**Written request 1:** Return, word for word, the section of the power calculation text that opens with the words containing "We wish to compare" and closes with "power = 0.80)".

**Extract:**
Post-hoc power calculation, i.e. calculation of satistical power of an experiemnt after the experiment is conducted is NOT correct.

Components of Statistical Power and Sample Size calculation of a test:
- Sample size
- Mean difference
- Variability of measured outcomes
- Level of significance: Type I error (\(\large \alpha\))
- Power of test: 1- Type II error (\(\large 1 - \beta\))

44.1 Example

We wish to compare treatment A with treatment B, i.e. compare their means, where a two-sample t-test is appropriate.
The standard deviation for both treatments is approximately 4.
Level of significance: Type I error (\(\large \alpha\)): p = 0.05, that is the probability of concluding there is a difference when in fact there is no difference between A and B, is 0.05.
Mean difference: \(\large \delta\) = 5, i.e. we wish to detect a true difference between means of A and B as 5 unit
Power of test: 1- Type II error (\(\large 1 - \beta\)) = 0.80, i.e. we want the Power of the test to be 0.80.

power.t.test(delta = 5, sd = 4, sig.level = 0.05, power = 0.80)


     Two-sample t test power calculation 

              n = 11.09423
          delta = 5
             sd = 4
      sig.level = 0.05
          power = 0.8
    alternative = two.sided

NOTE: n is number in *each* group

Conclusion

We need n = 11 samples for each treatment (22 in total) to achieve Power of 0.80 detecting a difference of 5 units between the means of A and B.

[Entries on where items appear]
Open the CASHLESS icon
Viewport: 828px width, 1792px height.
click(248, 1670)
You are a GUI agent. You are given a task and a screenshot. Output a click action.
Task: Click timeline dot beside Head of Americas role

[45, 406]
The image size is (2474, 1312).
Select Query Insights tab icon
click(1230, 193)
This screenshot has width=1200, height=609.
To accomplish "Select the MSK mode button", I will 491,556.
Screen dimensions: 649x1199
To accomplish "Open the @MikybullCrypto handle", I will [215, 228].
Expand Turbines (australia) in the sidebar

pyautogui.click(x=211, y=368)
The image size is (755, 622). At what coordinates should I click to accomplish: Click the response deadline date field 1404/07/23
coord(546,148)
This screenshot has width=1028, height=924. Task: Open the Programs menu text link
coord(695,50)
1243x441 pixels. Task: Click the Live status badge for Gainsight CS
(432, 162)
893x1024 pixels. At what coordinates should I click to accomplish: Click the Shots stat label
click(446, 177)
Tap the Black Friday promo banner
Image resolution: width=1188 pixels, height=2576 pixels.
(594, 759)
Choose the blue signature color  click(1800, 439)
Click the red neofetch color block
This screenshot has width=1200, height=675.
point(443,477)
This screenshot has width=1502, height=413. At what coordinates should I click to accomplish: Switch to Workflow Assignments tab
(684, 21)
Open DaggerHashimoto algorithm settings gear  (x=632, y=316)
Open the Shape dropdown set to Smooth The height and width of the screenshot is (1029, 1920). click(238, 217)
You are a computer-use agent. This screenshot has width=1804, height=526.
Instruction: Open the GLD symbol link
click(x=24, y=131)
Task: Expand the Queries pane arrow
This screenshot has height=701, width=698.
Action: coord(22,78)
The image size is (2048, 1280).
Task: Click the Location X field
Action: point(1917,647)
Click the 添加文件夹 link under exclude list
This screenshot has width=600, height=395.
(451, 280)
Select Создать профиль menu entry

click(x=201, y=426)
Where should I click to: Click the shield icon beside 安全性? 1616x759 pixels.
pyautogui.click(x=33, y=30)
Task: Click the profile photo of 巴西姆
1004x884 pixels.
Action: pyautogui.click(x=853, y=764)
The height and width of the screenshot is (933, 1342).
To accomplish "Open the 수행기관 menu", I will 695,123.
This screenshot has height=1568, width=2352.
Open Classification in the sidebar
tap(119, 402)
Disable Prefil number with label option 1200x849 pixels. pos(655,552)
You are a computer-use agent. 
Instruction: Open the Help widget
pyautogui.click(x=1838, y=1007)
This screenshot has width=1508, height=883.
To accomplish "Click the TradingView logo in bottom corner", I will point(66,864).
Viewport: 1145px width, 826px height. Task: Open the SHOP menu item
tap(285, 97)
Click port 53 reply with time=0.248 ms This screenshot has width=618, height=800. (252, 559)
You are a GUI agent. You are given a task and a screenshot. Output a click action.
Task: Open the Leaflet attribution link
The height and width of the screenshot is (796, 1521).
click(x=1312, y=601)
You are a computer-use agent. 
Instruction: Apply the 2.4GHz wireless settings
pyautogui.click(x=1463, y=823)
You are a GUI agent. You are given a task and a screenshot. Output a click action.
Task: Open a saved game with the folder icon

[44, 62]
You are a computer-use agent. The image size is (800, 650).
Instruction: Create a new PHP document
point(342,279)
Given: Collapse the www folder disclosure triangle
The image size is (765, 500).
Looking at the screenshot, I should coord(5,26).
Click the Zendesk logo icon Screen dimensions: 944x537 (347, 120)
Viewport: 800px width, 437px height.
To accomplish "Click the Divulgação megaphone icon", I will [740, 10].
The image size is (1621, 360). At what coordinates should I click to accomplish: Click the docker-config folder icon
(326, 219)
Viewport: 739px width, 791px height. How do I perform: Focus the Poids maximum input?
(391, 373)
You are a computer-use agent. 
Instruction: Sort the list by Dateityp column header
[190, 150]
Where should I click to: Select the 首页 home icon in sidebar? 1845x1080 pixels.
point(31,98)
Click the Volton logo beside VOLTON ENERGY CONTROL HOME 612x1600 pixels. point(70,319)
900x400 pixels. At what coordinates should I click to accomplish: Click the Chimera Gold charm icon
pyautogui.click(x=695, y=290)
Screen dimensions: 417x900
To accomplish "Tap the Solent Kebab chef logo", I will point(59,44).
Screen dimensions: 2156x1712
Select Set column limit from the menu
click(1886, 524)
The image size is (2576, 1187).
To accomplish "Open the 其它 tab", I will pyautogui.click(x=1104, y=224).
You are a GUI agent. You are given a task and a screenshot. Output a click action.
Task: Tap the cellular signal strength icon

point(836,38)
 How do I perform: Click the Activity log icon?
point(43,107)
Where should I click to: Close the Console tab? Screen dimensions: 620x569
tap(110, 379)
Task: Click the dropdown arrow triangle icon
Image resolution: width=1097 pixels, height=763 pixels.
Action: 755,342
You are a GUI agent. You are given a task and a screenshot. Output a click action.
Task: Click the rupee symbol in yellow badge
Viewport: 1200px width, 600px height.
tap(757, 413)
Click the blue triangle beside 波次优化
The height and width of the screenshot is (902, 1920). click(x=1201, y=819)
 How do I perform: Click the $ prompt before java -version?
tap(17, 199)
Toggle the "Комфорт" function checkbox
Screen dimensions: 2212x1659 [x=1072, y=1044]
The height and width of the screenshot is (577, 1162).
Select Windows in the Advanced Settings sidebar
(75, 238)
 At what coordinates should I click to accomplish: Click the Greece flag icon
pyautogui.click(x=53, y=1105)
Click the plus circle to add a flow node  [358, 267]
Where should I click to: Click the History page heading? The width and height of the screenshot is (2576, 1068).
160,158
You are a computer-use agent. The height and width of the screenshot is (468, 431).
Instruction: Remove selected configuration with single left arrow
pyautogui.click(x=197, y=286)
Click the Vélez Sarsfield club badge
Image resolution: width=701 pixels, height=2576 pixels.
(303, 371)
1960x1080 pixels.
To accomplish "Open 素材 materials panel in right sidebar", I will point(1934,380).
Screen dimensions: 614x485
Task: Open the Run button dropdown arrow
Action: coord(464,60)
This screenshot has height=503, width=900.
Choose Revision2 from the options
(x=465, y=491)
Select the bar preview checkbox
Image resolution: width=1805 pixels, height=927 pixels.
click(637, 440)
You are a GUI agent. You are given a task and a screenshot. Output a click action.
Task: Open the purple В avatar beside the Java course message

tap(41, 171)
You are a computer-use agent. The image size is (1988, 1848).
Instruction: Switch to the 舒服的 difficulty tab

**Written request 2:** Recast the rows from the line containing "Click the Volton" through the line containing "pyautogui.click(x=695, y=290)" as a numbered list, leaving out any blank lines.

**Task response 1:**
We wish to compare treatment A with treatment B, i.e. compare their means, where a two-sample t-test is appropriate.
The standard deviation for both treatments is approximately 4.
Level of significance: Type I error (\(\large \alpha\)): p = 0.05, that is the probability of concluding there is a difference when in fact there is no difference between A and B, is 0.05.
Mean difference: \(\large \delta\) = 5, i.e. we wish to detect a true difference between means of A and B as 5 unit
Power of test: 1- Type II error (\(\large 1 - \beta\)) = 0.80, i.e. we want the Power of the test to be 0.80.

power.t.test(delta = 5, sd = 4, sig.level = 0.05, power = 0.80)

**Task response 2:**
1. Click the Volton logo beside VOLTON ENERGY CONTROL HOME 612x1600 pixels. point(70,319)
2. 900x400 pixels. At what coordinates should I click to accomplish: Click the Chimera Gold charm icon
3. pyautogui.click(x=695, y=290)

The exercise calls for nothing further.